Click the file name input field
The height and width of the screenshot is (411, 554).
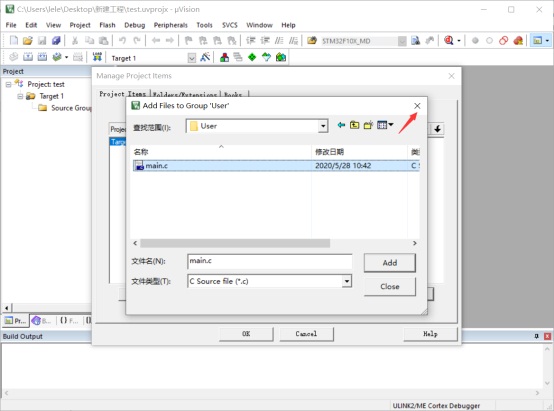tap(270, 262)
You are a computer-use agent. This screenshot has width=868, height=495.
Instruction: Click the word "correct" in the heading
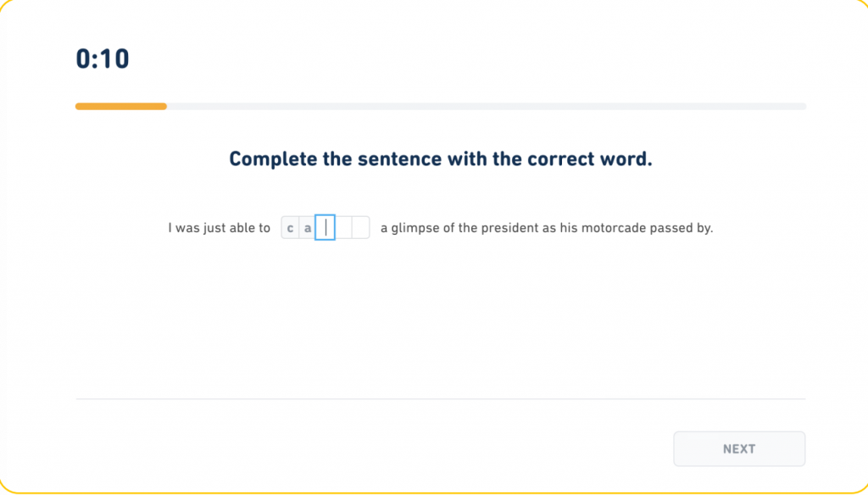(x=560, y=159)
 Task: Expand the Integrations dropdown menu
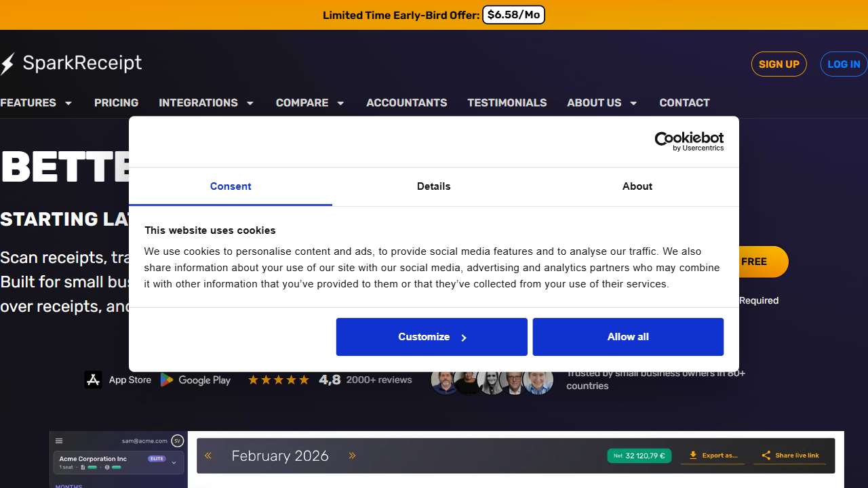click(x=206, y=103)
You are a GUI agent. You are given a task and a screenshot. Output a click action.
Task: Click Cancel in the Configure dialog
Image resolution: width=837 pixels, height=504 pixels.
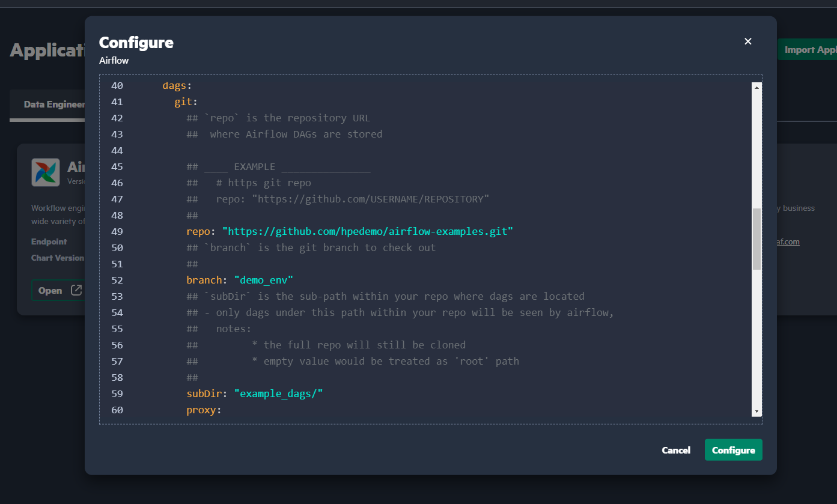675,449
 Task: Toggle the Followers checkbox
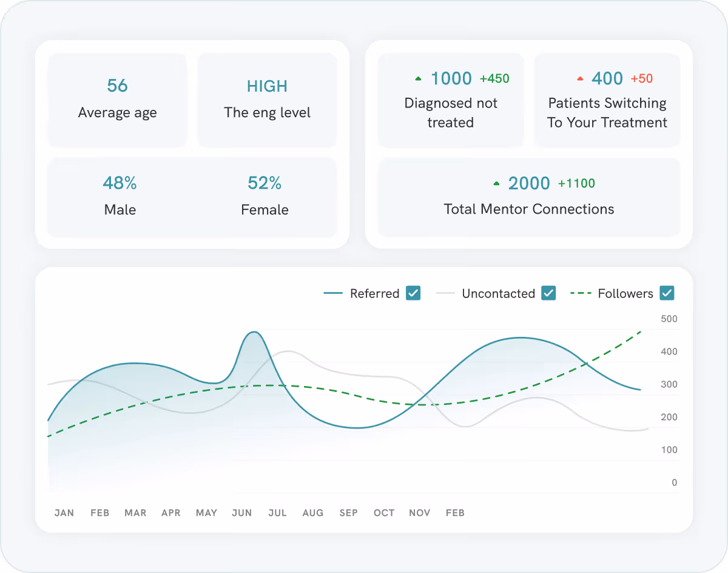[x=667, y=293]
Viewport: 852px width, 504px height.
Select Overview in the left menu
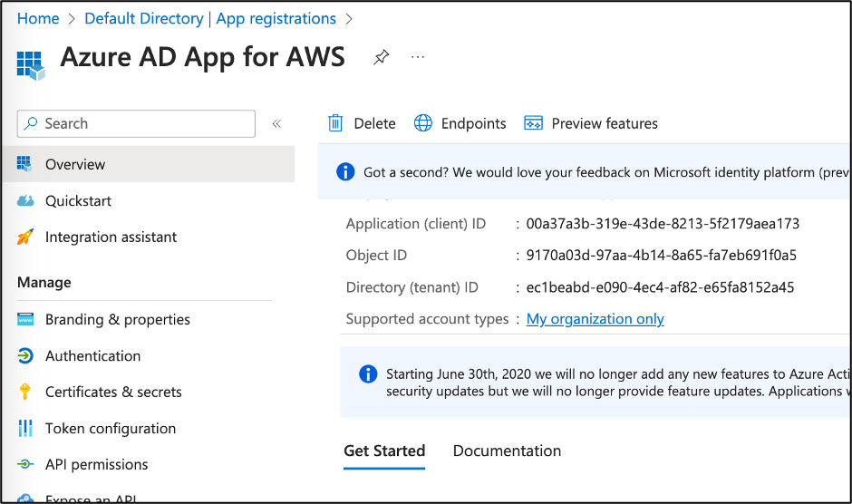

● ● ● ● ● ● ●

• _ACTIVITY_: Only the lines from the one with "Instruction: Click the" through the end of the listing above should be output, exactly as written and with no pictures.

• _TASK RESULT_:
Instruction: Click the word "correct" in the heading
(x=560, y=159)
 Task: Expand the Integrations dropdown menu
click(x=206, y=103)
You are a GUI agent. You are given a task and a screenshot. Output a click action.
Task: Click Cancel in the Configure dialog
Image resolution: width=837 pixels, height=504 pixels.
675,449
 Task: Toggle the Followers checkbox
[x=667, y=293]
Viewport: 852px width, 504px height.
Select Overview in the left menu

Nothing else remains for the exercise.